Schließlich sei die Regelung auch wegen Verstoßes gegen den Vertrauensschutzgrundsatz rechtswidrig. Dieses Vertrauen habe die Gemeinschaft dadurch begründet, daß aus der bis 1992 vorläufigen Aussetzung habe geschlossen werden können, daß sie nur vorübergehend sei und daß die Aussetzung ebenso wie die Stillegung nach ständiger Übung bis zu der für rechtswidrig gehaltenen anderweitigen Regelung nur gegen Vergütungszahlungen erfolgt sei.

3. Wie der EuGH ausgeführt hat, kann die Frage einer etwaigen Rechtsverletzung durch eine Handlung der Gemeinschaftsorgane (hier des Rates) nur im Rahmen des Gemeinschaftsrechts selbst beurteilt werden. Zu den allgemeinen Rechtsgrundsätzen, die der EuGH zu wahren hat, gehören die Grundrechte. Der EuGH hat diese u. a. gemäß den gemeinsamen Verfassungsüberlieferungen der Mitgliedstaaten zu wahren (vgl. EuGH-Urteile vom 26. Juni 1980 Rs. 136/79, EuGHE 1980, 2033, und vom 19. Juni 1980 verb. Rsn. 41, 121 und 796/79, EuGHE 1980, 1979, 1996). Zu den danach zu wahrenden Grundrechten gehört sowohl das Eigentumsrecht (vgl. EuGH in EuGHE 1980, 2033) als auch der Gleichbehandlungsgrundsatz bzw. das sich daraus ergebende Diskriminierungsverbot, wie es insbesondere auch in Art. 40 Abs. 3 EGV zum Ausdruck kommt.

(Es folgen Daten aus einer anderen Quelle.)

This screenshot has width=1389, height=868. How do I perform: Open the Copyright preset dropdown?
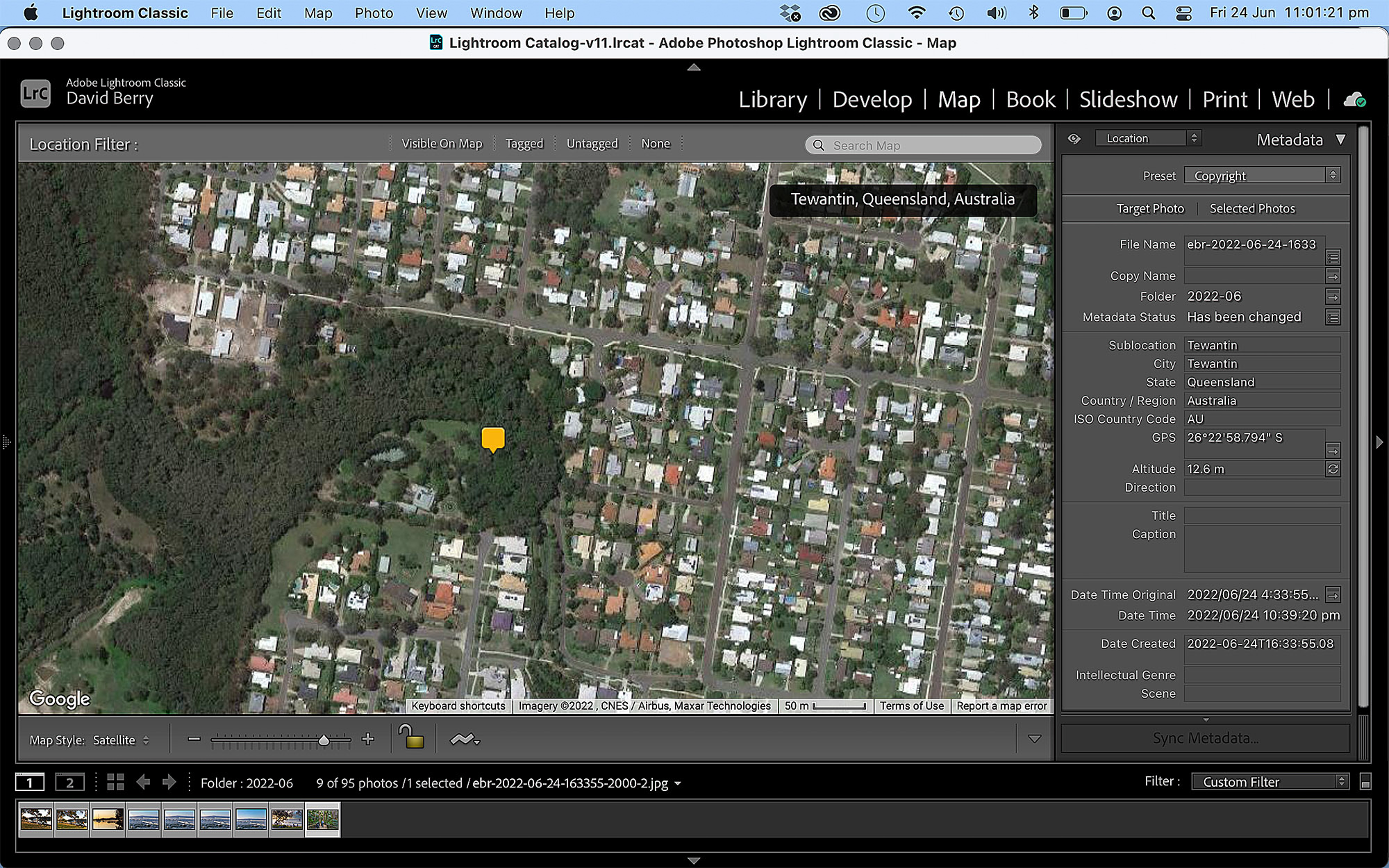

Ebenso gehört der Grundsatz des Vertrauensschutzes zu den tragenden Grundsätzen der Gemeinschaft (vgl. EuGH-Urteil vom 5. Oktober 1994 verb. Rsn. C-133/93, C-300/93 und C-362/93, EuGHE 1994, I-4863).

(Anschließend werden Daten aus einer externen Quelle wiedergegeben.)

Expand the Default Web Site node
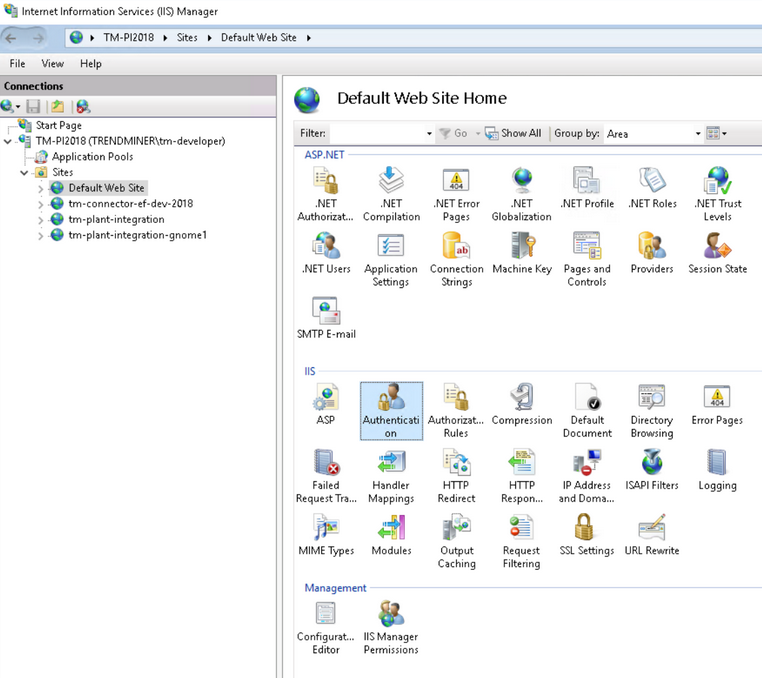Viewport: 762px width, 678px height. point(40,188)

Das Finanzgericht hat mit beachtlichen Gründen ausgeführt, daß der Kläger durch die Kürzung seiner ARM aufgrund von § 4 Abs. 1 MGV i. d. F. der 27. Änderungverordnung zur MGV, einer Vorschrift, die in Anwendung des einschlägigen Gemeinschaftsrechts (Art. 4 Abs. 1 i. V. m. Art. 3 Abs. 1 VO Nr. 3950/92) ergangen ist, nicht in seinen Rechten verletzt worden sei. Durch die entschädigungslose Kürzung der ARM sei der Kläger nicht in seinen Grundrechten verletzt, insbesondere könne darin keine enteignende Maßnahme gesehen werden. Auch liege keine Benachteiligung der von der Kürzung betroffenen Milcherzeuger im Gegensatz zu jenen vor, die bereits gegen Entschädigung die Milchproduktion in der Vergangenheit aufgegeben hätten. Der Kläger könne sich auch nicht auf einen Vertrauenstatbestand berufen, nach dem auch weiterhin die Kürzung der ARM nur gegen Entschädigung zu erwarten sei. Ein solcher bestehe auch nicht deswegen, weil sich die ARM des Klägers durch Zukauf von Quoten mit Hilfe von Land und Europäischer Gemeinschaft (EG) um 67 000 kg Milch erhöht habe. Zum Zeitpunkt des Zukaufs der Quoten habe nicht festgestanden, welche marktregulierenden Maßnahmen die EG im Milchsektor zukünftig ergreifen würde.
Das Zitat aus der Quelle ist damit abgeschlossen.